Non-convergence: I find a traceplot that looks like this:
This is not a good thing, and to see more clearly why, I would change the traceplot code to show only the second-half of the trace, traceplot(success_samples[10000:])
:
The Prior: One major challenge for convergence is your prior on total_lambda_tau
, which is a exemplar pitfall in Bayesian modeling. Although it might appear quite uninformative to use prior Uniform('total_lambda_tau', lower=0, upper=100000)
, the effect of this is to say that you are quite certain that total_lambda_tau
is large. For example, the probability that it is less than 10 is .0001. Changing the prior to
total_lambda_tau= Uniform('total_lambda_tau', lower=0, upper=100)

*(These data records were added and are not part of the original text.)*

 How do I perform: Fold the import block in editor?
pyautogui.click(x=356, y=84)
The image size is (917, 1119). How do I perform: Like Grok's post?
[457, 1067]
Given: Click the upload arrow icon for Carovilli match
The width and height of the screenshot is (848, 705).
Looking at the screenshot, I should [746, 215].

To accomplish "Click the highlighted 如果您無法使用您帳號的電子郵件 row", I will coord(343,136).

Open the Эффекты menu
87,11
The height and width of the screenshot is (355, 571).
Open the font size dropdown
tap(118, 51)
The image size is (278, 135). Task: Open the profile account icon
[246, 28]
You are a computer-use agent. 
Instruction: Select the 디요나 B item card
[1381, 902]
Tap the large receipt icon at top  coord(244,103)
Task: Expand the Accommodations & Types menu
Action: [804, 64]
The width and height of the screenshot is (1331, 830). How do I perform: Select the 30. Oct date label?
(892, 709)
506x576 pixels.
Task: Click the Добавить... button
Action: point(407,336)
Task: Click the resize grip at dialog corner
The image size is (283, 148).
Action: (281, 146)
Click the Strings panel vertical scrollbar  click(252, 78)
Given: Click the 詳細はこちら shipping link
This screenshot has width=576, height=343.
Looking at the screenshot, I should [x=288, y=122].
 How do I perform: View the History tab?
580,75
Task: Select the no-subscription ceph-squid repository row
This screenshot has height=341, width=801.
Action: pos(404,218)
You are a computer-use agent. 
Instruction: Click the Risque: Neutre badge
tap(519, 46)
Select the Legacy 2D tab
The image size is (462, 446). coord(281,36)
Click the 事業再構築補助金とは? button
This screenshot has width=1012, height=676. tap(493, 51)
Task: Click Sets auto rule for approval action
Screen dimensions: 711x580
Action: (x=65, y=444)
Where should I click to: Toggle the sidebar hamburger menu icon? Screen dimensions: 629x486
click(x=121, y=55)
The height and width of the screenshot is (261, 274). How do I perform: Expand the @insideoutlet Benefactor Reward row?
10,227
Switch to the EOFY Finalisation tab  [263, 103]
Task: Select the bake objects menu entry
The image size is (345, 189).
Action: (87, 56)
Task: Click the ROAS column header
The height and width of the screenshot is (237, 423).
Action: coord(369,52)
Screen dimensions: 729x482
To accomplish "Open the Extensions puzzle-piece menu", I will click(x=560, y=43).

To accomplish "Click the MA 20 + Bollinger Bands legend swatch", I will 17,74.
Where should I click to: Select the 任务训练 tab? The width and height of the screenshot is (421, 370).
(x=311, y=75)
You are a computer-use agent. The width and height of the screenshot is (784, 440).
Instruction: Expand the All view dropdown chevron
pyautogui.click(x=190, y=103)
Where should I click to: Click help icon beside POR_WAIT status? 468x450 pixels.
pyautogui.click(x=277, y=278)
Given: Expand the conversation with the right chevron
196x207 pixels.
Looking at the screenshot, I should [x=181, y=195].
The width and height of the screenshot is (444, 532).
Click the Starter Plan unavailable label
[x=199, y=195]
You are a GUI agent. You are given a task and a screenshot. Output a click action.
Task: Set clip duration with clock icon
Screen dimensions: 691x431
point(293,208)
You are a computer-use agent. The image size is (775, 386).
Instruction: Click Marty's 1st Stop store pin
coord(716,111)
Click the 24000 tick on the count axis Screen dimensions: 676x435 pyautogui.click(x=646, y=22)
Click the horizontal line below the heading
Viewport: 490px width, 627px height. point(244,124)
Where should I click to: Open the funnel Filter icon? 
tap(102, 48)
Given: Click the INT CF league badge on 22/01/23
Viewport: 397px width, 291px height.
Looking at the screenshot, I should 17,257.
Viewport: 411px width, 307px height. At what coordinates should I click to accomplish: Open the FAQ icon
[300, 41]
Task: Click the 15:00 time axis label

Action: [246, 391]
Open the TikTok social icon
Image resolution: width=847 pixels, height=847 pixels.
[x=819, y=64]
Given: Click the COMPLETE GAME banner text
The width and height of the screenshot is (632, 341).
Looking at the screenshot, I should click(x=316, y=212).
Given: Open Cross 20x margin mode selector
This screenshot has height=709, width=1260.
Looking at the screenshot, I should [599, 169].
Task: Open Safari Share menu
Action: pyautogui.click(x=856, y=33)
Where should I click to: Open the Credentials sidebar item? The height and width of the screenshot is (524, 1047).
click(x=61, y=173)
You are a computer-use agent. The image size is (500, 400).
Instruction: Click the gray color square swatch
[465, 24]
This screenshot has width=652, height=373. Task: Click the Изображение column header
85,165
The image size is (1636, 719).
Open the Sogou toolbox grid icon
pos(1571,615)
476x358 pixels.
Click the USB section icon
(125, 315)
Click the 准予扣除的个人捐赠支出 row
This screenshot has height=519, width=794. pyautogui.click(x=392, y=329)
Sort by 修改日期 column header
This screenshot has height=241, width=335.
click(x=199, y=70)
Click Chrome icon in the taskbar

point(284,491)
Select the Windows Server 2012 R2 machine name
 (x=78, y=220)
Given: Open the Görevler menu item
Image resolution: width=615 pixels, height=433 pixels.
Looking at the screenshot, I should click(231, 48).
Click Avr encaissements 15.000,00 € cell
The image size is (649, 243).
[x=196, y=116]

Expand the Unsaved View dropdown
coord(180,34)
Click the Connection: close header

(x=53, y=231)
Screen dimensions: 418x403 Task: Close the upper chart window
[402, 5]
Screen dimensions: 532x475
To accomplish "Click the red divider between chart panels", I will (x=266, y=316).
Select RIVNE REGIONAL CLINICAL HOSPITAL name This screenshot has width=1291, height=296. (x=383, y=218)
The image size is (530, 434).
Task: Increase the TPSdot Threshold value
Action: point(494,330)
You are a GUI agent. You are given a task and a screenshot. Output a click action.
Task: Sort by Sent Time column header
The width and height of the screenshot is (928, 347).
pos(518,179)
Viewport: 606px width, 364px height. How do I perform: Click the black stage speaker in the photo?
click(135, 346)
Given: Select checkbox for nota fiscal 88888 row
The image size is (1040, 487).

total_lambda_mu = Uniform('total_lambda_mu', lower=0, upper=1000)
results in a traceplot that is more promising:
This is still not what I look for in a traceplot, however, and to get something more satisfactory, I suggest using a "sequential scan Metropolis" step (which is what PyMC2 would default to for an analogous model). You can specify this as follows:
step = pm.CompoundStep([pm.Metropolis([total_lambda_mu]),
pm.Metropolis([total_lambda_tau]),
pm.Metropolis([total_lambda]),
pm.Metropolis([loss_lambda_factor]),
])
This produces a traceplot that seems acceptible:
The model: As @KaiLondenberg responded, the approach you have taken with priors on total_lambda_tau
and total_lambda_mu
is not a standard approach. You describe widely varying event totals (1,000 one hour and 1,000,000 the next) but your model posits it to be normally distributed. In spatial epidemiology, the approach I have seen for analogous data is a model more like this:
import pymc as pm, theano.tensor as T
with Model() as success_model:
loss_lambda_rate = pm.Flat('loss_lambda_rate')
error = Poisson('error', mu=totalCounts*T.exp(loss_lambda_rate),
observed=successCounts)
I'm sure that there are other ways that will seem more familiar in other research communities as well.
Here is a notebook collecting up these comments.
I see several potential problems with the model.
1.) I would think that the success counts (called error ?) should follow a Binomial(n=total,p=loss_lambda_factor) distribution, not a Poisson.
2.)
Where does the chain start ? Starting at a MAP or MLE configuration would make sense unless you use pure Gibbs sampling. Otherwise the chain might take a long time for burn-in, which might be what's happening here.
3.) Your choice of a hierarchical prior for total_lambda (i.e. normal with two uniform priors on those parameters) ensures that the chain will take a long time to converge, unless you pick your start wisely (as in Point 2.). You essentially introduce a lot of unneccessary degrees of freedom for the MCMC chain to get lost in. Given that total_lambda has to be nonngative, I would choose a Uniform prior for total_lambda in a suitable range (from 0 to the observed maximum for example).
4.) You use the Metropolis Sampler. 20000 samples might not be enough for that one. Try 60000 and discard the first 20000 as burn-in. The Metropolis Sampler can take a while to tune the step size, so it might well be that it spent the first 20000 samples to mainly reject proposals and tune. Try other samplers, such as NUTS.